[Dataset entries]
☆ ☆ ☆

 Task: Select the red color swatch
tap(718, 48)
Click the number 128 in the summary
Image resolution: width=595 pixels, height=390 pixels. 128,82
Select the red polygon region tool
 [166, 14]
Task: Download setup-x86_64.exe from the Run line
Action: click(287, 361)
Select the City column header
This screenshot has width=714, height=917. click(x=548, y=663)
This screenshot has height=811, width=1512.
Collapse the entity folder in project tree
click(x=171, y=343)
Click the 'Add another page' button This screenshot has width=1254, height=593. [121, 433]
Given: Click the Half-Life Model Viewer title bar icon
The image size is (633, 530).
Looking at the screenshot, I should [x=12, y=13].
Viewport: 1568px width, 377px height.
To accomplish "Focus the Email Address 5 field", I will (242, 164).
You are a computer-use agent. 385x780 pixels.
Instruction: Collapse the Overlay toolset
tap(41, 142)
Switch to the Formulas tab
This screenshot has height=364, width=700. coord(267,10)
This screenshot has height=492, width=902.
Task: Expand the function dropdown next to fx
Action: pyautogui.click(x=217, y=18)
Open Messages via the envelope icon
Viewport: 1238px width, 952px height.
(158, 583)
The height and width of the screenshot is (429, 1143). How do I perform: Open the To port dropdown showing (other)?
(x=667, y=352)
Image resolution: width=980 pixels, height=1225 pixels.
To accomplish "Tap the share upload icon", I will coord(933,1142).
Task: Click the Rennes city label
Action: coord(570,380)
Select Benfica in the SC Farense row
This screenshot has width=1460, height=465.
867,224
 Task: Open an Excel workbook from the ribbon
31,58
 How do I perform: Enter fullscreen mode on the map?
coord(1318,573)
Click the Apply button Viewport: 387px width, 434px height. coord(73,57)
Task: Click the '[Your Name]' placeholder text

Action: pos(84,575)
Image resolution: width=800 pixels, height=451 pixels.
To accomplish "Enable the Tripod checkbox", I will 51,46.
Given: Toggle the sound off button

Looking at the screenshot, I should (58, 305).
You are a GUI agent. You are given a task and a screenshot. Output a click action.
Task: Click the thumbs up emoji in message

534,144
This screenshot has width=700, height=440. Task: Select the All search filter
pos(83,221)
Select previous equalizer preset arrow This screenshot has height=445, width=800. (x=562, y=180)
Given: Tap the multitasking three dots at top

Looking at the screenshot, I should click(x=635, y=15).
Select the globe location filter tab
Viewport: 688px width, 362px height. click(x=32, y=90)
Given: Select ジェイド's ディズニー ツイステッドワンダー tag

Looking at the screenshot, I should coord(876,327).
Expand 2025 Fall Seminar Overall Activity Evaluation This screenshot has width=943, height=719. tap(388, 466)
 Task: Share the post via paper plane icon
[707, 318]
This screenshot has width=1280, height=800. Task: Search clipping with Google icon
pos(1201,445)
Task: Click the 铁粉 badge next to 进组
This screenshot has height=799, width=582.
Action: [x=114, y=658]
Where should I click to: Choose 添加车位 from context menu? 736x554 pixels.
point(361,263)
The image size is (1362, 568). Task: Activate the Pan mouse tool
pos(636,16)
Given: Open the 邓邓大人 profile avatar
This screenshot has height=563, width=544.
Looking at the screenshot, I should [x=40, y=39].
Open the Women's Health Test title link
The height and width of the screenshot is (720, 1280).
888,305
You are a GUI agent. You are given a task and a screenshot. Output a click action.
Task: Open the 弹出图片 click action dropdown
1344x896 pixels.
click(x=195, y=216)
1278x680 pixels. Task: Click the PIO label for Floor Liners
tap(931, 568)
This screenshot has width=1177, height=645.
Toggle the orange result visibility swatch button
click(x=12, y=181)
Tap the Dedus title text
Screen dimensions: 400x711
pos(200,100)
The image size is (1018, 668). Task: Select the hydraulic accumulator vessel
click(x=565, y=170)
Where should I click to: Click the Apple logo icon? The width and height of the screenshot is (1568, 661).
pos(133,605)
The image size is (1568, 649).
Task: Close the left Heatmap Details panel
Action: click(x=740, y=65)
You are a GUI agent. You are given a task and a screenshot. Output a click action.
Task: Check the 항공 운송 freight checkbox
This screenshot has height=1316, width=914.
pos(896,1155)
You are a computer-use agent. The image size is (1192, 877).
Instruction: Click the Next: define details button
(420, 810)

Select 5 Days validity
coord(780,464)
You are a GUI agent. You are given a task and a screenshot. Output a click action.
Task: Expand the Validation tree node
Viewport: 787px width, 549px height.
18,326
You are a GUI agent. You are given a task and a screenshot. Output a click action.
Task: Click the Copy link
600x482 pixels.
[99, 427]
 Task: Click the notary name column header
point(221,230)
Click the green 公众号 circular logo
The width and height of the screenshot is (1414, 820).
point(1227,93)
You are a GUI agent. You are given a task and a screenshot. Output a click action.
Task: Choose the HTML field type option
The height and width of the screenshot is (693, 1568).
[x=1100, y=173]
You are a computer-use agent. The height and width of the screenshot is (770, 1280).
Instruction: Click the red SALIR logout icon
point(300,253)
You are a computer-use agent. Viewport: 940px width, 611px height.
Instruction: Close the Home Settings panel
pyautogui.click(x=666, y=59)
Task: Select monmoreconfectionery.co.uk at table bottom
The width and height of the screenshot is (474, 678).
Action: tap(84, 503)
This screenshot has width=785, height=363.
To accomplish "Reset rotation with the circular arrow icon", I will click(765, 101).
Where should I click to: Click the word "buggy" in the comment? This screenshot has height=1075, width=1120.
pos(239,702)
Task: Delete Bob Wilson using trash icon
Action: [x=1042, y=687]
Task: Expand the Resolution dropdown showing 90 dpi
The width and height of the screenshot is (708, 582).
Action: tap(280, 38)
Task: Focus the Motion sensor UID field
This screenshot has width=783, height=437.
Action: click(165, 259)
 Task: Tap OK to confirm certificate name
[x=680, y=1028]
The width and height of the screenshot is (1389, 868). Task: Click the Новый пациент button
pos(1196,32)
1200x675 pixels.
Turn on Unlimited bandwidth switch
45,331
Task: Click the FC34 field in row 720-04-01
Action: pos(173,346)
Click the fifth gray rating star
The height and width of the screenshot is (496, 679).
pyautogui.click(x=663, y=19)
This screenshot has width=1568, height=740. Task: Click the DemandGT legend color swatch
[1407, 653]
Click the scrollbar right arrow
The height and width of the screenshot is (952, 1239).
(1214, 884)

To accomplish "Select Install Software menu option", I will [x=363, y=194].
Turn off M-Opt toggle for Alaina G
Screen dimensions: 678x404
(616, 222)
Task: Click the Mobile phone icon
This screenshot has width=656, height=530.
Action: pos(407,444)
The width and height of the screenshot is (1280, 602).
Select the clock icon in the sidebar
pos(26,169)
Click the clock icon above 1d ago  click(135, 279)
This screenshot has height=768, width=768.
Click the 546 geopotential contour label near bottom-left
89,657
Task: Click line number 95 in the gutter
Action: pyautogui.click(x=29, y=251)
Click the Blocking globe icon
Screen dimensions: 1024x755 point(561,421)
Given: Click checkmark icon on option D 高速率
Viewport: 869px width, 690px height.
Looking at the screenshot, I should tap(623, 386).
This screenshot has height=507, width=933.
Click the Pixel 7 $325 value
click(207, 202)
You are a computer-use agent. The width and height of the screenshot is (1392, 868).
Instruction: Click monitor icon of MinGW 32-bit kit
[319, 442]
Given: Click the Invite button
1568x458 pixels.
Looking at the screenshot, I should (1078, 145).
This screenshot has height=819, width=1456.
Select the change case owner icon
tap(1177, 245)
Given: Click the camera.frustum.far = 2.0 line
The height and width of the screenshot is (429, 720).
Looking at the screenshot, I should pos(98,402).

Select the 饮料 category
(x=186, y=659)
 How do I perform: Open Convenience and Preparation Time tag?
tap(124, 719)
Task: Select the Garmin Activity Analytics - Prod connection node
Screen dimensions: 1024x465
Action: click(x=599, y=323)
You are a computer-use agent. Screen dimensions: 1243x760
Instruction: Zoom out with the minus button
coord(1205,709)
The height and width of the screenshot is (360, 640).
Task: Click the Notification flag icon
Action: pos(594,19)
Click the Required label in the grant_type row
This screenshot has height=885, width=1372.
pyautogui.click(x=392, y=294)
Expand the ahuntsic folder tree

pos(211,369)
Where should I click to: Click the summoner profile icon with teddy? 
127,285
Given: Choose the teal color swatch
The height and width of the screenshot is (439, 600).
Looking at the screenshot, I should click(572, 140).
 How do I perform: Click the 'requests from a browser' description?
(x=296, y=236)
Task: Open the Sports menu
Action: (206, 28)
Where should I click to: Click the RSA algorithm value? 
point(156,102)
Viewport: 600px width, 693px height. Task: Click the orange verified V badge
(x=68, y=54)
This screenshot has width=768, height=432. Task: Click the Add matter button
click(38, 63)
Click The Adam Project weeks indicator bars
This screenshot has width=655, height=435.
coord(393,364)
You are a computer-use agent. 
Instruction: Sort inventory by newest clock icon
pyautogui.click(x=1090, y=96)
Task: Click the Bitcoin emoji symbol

☆ ☆ ☆

From the entries above, work out the number of lines containing the string "checkbox" and give that number by itself.

2